Written exercise 1:
Repeat everything in the privacy pool compliance article from "The answer has" down to "follows your funds.".

Page text:
______

ASP vs Proof of Innocence: The Two Compliance Paradigms for Privacy Pools

The Compliance Fork

Every privacy pool must answer the same question: how do you let honest users prove they're honest — without revealing who they are?

The answer has split into two camps.

Inclusion-based compliance says: "Prove you belong to a set of approved participants." An independent operator maintains a list of vetted addresses. When you withdraw, you generate a zero-knowledge proof that your deposit came from one of those addresses. The verifier learns that someone approved is withdrawing — but not who.

Exclusion-based compliance says: "Prove you are NOT on a list of known bad actors." A set of list providers maintains blacklists of sanctioned addresses, exploit wallets, and flagged activity. When you shield tokens, the system checks that your source wallet isn't on any list. If it passes, you receive a proof of non-inclusion that follows your funds.

The first approach is used by Association Set Providers (ASPs), the compliance model in Privacy Pools and Universal Private Pool. The second is Private Proof of Innocence (PPOI), the compliance model in RAILGUN.

Both claim to solve "compliant privacy." They do not solve it the same way. The architectural differences affect anonymity sets, fund safety, regulatory posture, and what happens when something goes wrong. This article unpacks both approaches — starting with what each one does for a non-technical reader, then going layer by layer into the game theory, failure modes, and cryptographic mechanics.

What ASPs Do

An Association Set Provider is a compliance operator that maintains an allowlist of addresses and publishes it on-chain as a Merkle tree root.

The workflow:

1. A user deposits tokens into the privacy pool. The deposit is public — the depositor's address (the "origin") is visible on-chain.
2. An ASP operator evaluates the origin address against its compliance criteria. This could be sanctions screening (OFAC, EU, UN), KYC verification, behavioral analysis, or any other standard. Different ASPs apply different criteria.
3. If the address passes, the ASP adds it as a leaf in its Merkle tree: leaf = Poseidon(address). The tree is rebuilt and the new root is published to an on-chain registry — the AttestationHub or ASPRegistryHub.
4. When the user wants to withdraw or transfer privately, they generate a ZK proof demonstrating: "My note's origin address is a member of this ASP's Merkle tree." The proof reveals nothing about which address — only that it's in the approved set.
5. The smart contract verifies the proof and the ASP root. If either check fails, the transaction reverts.

The compliance check happens at transaction time — at every withdrawal and every private transfer. Not once at deposit. Every time funds move.

Key properties:

• Positive membership: You prove you ARE in the approved set.
• On-chain enforcement: The smart contract rejects transactions without valid ASP proofs.

______

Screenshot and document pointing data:

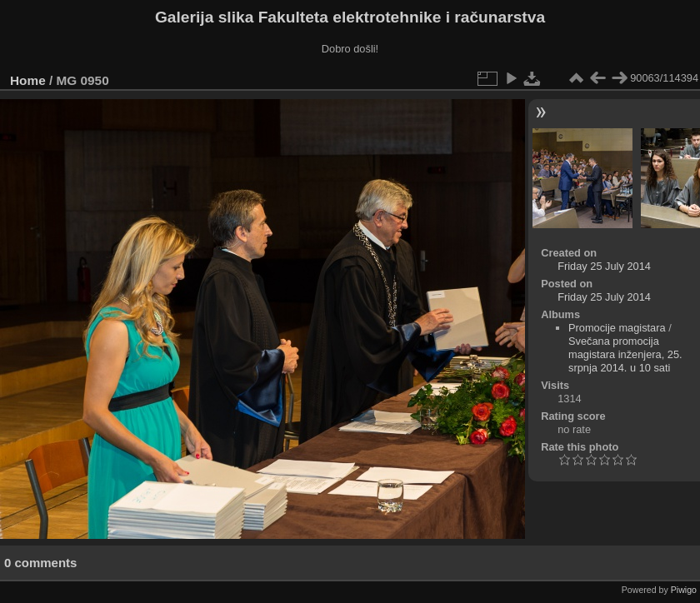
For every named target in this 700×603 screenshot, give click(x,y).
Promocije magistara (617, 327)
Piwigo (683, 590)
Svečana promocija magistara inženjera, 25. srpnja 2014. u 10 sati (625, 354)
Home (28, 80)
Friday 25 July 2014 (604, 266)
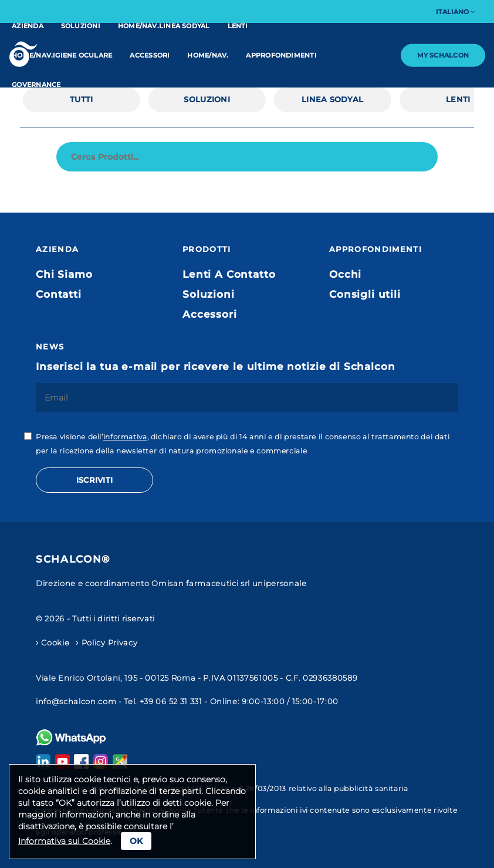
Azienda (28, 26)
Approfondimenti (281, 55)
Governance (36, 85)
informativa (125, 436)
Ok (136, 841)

______

Written exercise 2:
Give the entries again from the line containing "Piwigo (683, 590)" down to the last entry, renaming "Governance" to "Management" and changing nothing else. Leave the pictures out.

Expected output 1:
The answer has split into two camps.

Inclusion-based compliance says: "Prove you belong to a set of approved participants." An independent operator maintains a list of vetted addresses. When you withdraw, you generate a zero-knowledge proof that your deposit came from one of those addresses. The verifier learns that someone approved is withdrawing — but not who.

Exclusion-based compliance says: "Prove you are NOT on a list of known bad actors." A set of list providers maintains blacklists of sanctioned addresses, exploit wallets, and flagged activity. When you shield tokens, the system checks that your source wallet isn't on any list. If it passes, you receive a proof of non-inclusion that follows your funds.

Expected output 2:
Piwigo (683, 590)
Svečana promocija magistara inženjera, 25. srpnja 2014. u 10 sati (625, 354)
Home (28, 80)
Friday 25 July 2014 (604, 266)
Azienda (28, 26)
Approfondimenti (281, 55)
Management (36, 85)
informativa (125, 436)
Ok (136, 841)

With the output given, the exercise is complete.